Aggiornato 20/11/2016 alle 21:50 GMT+1

Splendida prestazione del padrone di casa che doma nettamente un Djokovic lontano parente dal tennista che fu fino allo scorso giugno. Finisce 6-3, 6-4 in poco più di un'ora e mezza. Murray mette così fine alla dinastia del serbo che qui aveva vinto gli ultimi 4 tornei consecutivi, chiudendo e confermandosi di conseguenza al n°1 della classifica ATP.

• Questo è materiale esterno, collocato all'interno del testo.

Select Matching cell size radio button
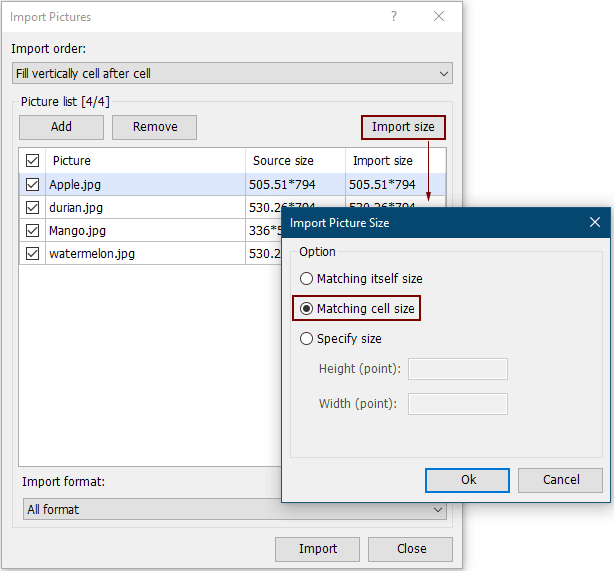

Andy Murray (ATP World Tour Finals 2016)

Credit Foto AFP

da LONDRA - Quale miglior legittimazione se non in casa propria, davanti a un pubblico in delirio e contro il dominatore del tennis degli ultimi 3 anni? Nemmeno nel miglior saggio delle letteratura inglese si sarebbe potuta trovare una trama più adatta per Andy Murray, sempre più History Boy (cit.) del tennis britannico.
Murray ha più o meno completato tutto il completabile, riportando in Gran Bretagna un titolo di Wimbledon e una Coppa Davis che mancavano dalla notte dei tempi e chiudendo, di fatto, l'era da dominatore di Novak Djokovic. Il serbo prima di oggi qui aveva fatto l'en-plein, vincendo 5 finali su 5, di cui 4 consecutive. Ma oggi ha dovuto arrendersi: a sé stesso - fornendo una prestazione ancora una volta lontana da quelle del tennista che fu - e a un avversario nella seconda parte di stagione a lui superiore. E non a caso diventato - e riconfermatosi oggi - nuovo numero 1 del mondo.

La partita

Dal punto di vista tecnico-tattico la finale non è stata nulla di particolarmente sorprendente; anche perché dopo 34 incontri tra i due era difficile aspettarsi qualche novità. Ciò che ha sopreso però è stato l'atteggiamento iniziale e le energie fisiche messe in campo. Si dubitava che Murray potesse rientrare forte dopo le 3 ore e 38 minuti spese ieri contro Raonic - con tanto di match point annullato - e soprattutto si pensava che Djokovic, al contrario, dopo l'allenamento agonistico con Nishikori, avesse potuto averne di più. E invece si è registrato un fenomeno che per certi versi avevamo già visto nell'ultimo Open degli Stati Uniti, quando dopo un cammino fin troppo semplice Novak Djokovic aveva faticato non poco a trovare ritmo e tensione giusta per affrontare una partita del genere.
Ed è esattamente ciò che è successo anche oggi. Per più di un'ora Djokovic è stato a tratti irriconoscibile, concedendo in proporzione 4 punti su 5 ogni qualvolta lo scambio di facesse prolungato. E questo senza che Murray si prendesse poi relativi rischi. Per mettere in partita il serbo è servito la sberla, o meglio, lo schiaffone che aveva rischiato di portarlo a un passo dall'umiliazione, quando sotto 6-3, 3-1, Djokovic perdeva per la seconda volta il servizio, mandando Murray in battuta con le chance di portarsi sul 6-3, 5-1. Un po' troppo per colui che fino all'altro giorno, contro il buon Andy, aveva praticamente sempre vinto (24-10 prima di oggi).
Solo lì è iniziato il vero match di Djokovic, ma il gap a quel punto era chiaramente incolmabile. Vuoi per la realtà del punteggio e vuoi per lo stato di forma di un Murray troppo lanciato verso il traguardo. Il controbreak immediato di Djokovic è servito infatti solo a dare un po' di pepe all'ultima parte di match, ma non ha cambiato comunque l'ormai scontato esito finale, lasciando a Murray e al suo pubblico ormai in delirio l'happy ending più atteso.

Una nuova era

E' dunque Murray a chiudere il 2016 del tennis da numero 1 del mondo, ma soprattutto a lanciare una nuova sfida per ciò che sarà il 2017. Se infatti Djokovic si confermerà su questi nuovi standard rivisti al ribasso, nel tennis si potrebbe aprire - come già sottolineato da queste pagine - una nuova era. Un'era a marca Andy Murray. Probabilmente meno epica delle precedenti, ma certamente più democratica.